ChIP-seq data for studying GATA2 and SMAD4 in prostate 1F5 and LNCaP cells.

Aberrant somatic genomic alteration including copy number amplification is a hallmark of cancer genomes. We previously profiled genomic landscapes of prostate cancer (PCa), yet the underlying causal genes with prognostic potential has not been defined. It remains unclear how a somatic genomic event cooperates with inherited germline variants contribute to progression. In this study, by integrated genomics and experimental analysis, we identified GATA2 as a prevalent metastasis-associated genomic amplification and transcriptionally augmenting its own expression in PCa. Functional experiments demonstrated that GATA2 physically interacts and cooperates with SMAD4 for genome-wide chromatin co-occupancy and co-regulation of PCa genes and metastasis pathways like TGFß signaling.
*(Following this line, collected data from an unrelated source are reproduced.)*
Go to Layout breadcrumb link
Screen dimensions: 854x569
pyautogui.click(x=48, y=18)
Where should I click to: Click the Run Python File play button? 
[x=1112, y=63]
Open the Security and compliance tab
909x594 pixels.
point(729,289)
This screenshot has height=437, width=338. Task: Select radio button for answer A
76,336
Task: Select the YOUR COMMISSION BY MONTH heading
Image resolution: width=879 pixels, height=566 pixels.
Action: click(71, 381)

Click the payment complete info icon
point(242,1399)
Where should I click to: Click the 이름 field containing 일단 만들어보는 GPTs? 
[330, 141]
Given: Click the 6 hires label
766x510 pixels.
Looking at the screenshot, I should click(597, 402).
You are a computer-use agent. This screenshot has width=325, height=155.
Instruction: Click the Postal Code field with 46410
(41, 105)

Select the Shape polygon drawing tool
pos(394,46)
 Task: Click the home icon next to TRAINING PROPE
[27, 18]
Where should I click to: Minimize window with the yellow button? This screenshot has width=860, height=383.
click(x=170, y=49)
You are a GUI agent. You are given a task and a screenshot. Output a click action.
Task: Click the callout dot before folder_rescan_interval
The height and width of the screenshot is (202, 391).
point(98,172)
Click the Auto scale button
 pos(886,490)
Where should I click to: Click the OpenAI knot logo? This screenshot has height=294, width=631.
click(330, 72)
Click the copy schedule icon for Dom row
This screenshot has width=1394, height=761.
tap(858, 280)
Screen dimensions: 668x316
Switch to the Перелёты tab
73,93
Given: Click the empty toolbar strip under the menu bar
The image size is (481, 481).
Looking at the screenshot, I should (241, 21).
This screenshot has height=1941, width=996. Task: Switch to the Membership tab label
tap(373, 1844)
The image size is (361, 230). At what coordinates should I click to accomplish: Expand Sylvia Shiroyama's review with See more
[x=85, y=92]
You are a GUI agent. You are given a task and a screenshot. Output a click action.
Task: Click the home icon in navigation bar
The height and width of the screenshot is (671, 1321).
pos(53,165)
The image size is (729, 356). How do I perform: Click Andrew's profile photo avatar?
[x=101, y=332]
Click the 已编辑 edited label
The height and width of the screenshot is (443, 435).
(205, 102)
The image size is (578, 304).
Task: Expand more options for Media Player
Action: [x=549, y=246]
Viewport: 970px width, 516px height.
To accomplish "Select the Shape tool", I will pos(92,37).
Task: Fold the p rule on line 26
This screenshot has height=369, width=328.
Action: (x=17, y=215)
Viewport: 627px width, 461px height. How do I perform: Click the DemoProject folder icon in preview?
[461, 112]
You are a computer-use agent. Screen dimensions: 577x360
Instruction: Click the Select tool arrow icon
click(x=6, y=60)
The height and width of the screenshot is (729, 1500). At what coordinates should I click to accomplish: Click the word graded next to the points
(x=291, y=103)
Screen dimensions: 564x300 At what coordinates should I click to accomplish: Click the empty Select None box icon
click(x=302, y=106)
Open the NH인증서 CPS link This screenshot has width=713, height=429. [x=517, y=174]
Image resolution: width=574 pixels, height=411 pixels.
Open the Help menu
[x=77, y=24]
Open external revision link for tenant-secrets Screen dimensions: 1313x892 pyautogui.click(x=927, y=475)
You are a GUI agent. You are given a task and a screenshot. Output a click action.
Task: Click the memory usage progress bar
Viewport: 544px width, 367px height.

Mechanistically, GATA2 is cooperative with SMAD4 to enhance TGFß and AR signaling pathways and activates the expression of TGFß1 via directly binding to a distal enhancer of TGFß1. Strinkingly, GATA2 and SMAD4 globally mediated inherited PCa risk and formed a transcriptional complex with HOXB13 at the PCa risk-associated rs339331/6q22 enhancer, leading to increased expression of the PCa susceptibility gene RFX6.